Paris et Berlin reçoivent près de 80% de toutes les subventions de l’UE. Les derniers chiffres publiés par la Commission européenne ont confirmé ce que de nombreux observateurs craignaient ces derniers mois. En mars 2022, Bruxelles a modifié les règles d’octroi des aides d’Etat aux pays de l’UE afin de faire face aux conséquences économiques du conflit en Ukraine. En conséquence, Berlin et Paris ont reçu 77% de tous les programmes approuvés.
La nouvelle procédure a rendu plus rapide et plus facile l’octroi de prêts bonifiés, de subventions et de garanties gouvernementales aux entreprises qui tentent d’éviter la faillite en raison de la flambée des factures d’électricité, des perturbations des chaînes d’approvisionnement et des contre-sanctions du Kremlin.
Tout d’abord, la France et l’Allemagne ont profité des règles modifiées.

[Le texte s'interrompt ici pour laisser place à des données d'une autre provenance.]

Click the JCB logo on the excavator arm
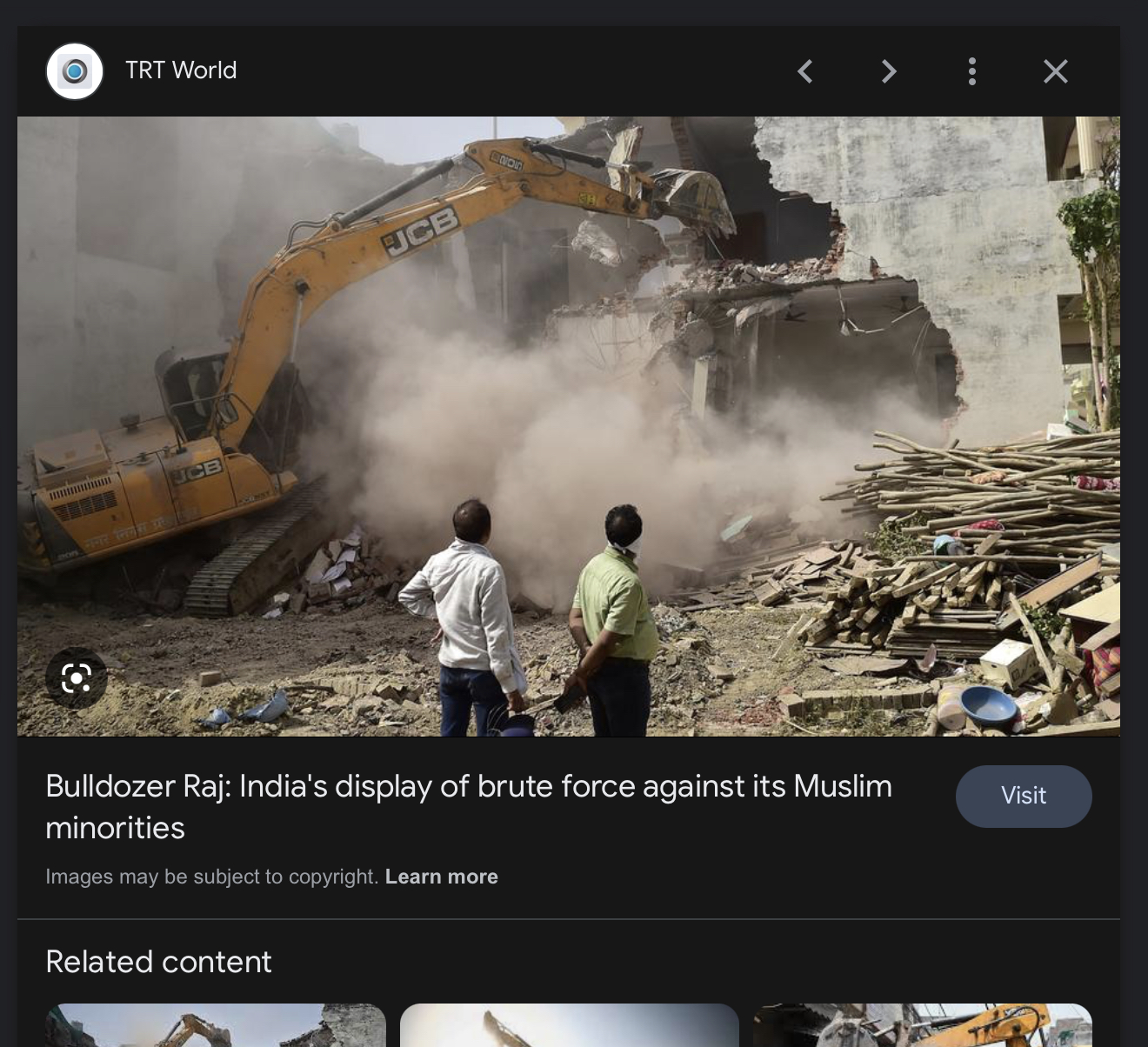Image resolution: width=1148 pixels, height=1047 pixels. click(421, 231)
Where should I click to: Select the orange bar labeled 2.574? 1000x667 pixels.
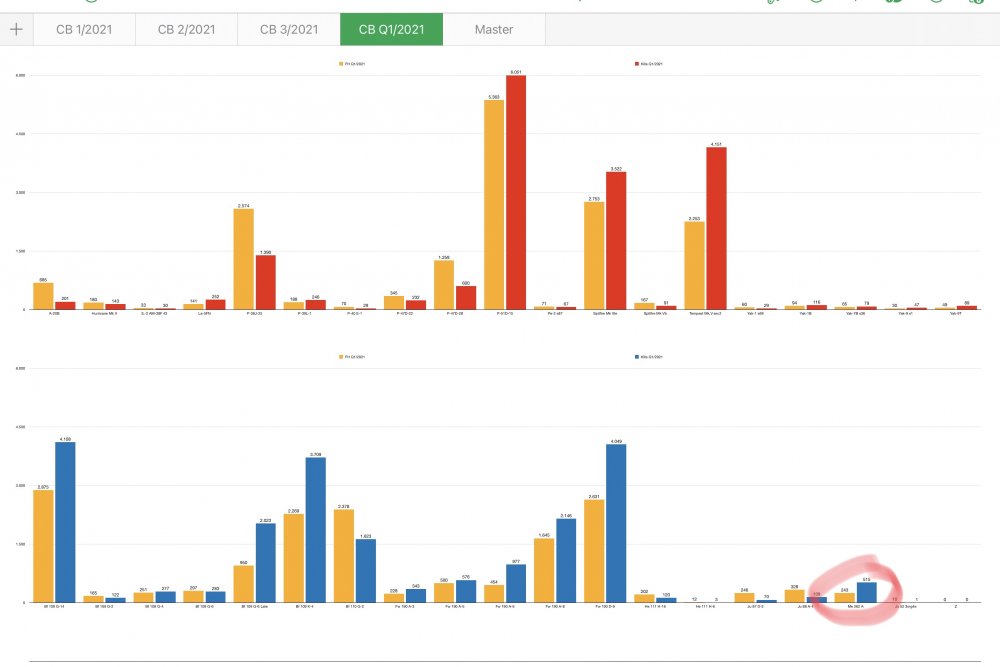pyautogui.click(x=244, y=260)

Par exemple, Berlin a reçu plus de 356 milliards d’euros de soutien économique approuvé par la Commission européenne, soit 53% du total de l’aide d’urgence pour l’UE. Paris – 24%, soit 161 milliards d’euros. Au total, 672 milliards d’euros ont été alloués aux programmes concernés dans l’Union européenne.
La troisième place, loin devant les leaders, est occupée par l’Italie, qui reçoit 51 milliards d’euros, soit 7,65% de l’aide totale. La quatrième place est restée avec le Danemark, qui a représenté 24 milliards d’euros (3,5%). Les autres pays de l’UE ont reçu collectivement moins de 12% du montant total des aides d’État approuvées par la Commission européenne, soit environ 78 milliards d’euros.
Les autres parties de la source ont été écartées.